* **TASK PROMPT**: All entries below are to be duplicated verbatim.

====== TASK INPUT

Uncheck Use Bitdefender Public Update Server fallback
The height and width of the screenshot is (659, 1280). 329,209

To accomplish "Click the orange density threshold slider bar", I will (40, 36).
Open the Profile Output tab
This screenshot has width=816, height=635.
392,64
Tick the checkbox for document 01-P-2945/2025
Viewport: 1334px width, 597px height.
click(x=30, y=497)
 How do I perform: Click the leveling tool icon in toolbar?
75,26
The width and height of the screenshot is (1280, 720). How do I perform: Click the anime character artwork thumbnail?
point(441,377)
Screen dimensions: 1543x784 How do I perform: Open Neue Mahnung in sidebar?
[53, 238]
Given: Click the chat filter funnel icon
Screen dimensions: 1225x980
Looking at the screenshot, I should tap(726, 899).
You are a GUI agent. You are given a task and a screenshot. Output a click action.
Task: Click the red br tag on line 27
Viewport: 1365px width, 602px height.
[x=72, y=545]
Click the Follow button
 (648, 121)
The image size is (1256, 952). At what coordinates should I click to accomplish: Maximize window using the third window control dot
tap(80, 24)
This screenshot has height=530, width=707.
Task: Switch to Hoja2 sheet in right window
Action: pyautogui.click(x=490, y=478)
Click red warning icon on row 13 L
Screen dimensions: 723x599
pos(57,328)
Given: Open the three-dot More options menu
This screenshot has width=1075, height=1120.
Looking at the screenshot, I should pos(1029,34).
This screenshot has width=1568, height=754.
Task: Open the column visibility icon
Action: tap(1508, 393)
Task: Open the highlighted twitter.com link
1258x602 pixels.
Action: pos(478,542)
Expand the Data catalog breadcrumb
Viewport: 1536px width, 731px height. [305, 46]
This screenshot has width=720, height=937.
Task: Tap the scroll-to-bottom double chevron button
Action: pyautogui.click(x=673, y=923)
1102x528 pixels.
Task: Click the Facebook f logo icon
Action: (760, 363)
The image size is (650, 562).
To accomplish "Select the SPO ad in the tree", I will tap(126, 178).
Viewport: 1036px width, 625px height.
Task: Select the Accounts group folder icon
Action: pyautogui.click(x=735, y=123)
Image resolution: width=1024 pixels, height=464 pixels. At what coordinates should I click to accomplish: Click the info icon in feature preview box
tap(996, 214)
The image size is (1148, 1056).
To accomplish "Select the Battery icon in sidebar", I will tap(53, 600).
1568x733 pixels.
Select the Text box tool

============

* **YOUR SOLUTION**:
Uncheck Use Bitdefender Public Update Server fallback
The height and width of the screenshot is (659, 1280). 329,209

To accomplish "Click the orange density threshold slider bar", I will (40, 36).
Open the Profile Output tab
This screenshot has width=816, height=635.
392,64
Tick the checkbox for document 01-P-2945/2025
Viewport: 1334px width, 597px height.
click(x=30, y=497)
 How do I perform: Click the leveling tool icon in toolbar?
75,26
The width and height of the screenshot is (1280, 720). How do I perform: Click the anime character artwork thumbnail?
point(441,377)
Screen dimensions: 1543x784 How do I perform: Open Neue Mahnung in sidebar?
[53, 238]
Given: Click the chat filter funnel icon
Screen dimensions: 1225x980
Looking at the screenshot, I should tap(726, 899).
You are a GUI agent. You are given a task and a screenshot. Output a click action.
Task: Click the red br tag on line 27
Viewport: 1365px width, 602px height.
[x=72, y=545]
Click the Follow button
 (648, 121)
The image size is (1256, 952). At what coordinates should I click to accomplish: Maximize window using the third window control dot
tap(80, 24)
This screenshot has height=530, width=707.
Task: Switch to Hoja2 sheet in right window
Action: pyautogui.click(x=490, y=478)
Click red warning icon on row 13 L
Screen dimensions: 723x599
pos(57,328)
Given: Open the three-dot More options menu
This screenshot has width=1075, height=1120.
Looking at the screenshot, I should pos(1029,34).
This screenshot has width=1568, height=754.
Task: Open the column visibility icon
Action: tap(1508, 393)
Task: Open the highlighted twitter.com link
1258x602 pixels.
Action: pos(478,542)
Expand the Data catalog breadcrumb
Viewport: 1536px width, 731px height. [305, 46]
This screenshot has width=720, height=937.
Task: Tap the scroll-to-bottom double chevron button
Action: pyautogui.click(x=673, y=923)
1102x528 pixels.
Task: Click the Facebook f logo icon
Action: (760, 363)
The image size is (650, 562).
To accomplish "Select the SPO ad in the tree", I will tap(126, 178).
Viewport: 1036px width, 625px height.
Task: Select the Accounts group folder icon
Action: pyautogui.click(x=735, y=123)
Image resolution: width=1024 pixels, height=464 pixels. At what coordinates should I click to accomplish: Click the info icon in feature preview box
tap(996, 214)
The image size is (1148, 1056).
To accomplish "Select the Battery icon in sidebar", I will tap(53, 600).
1568x733 pixels.
Select the Text box tool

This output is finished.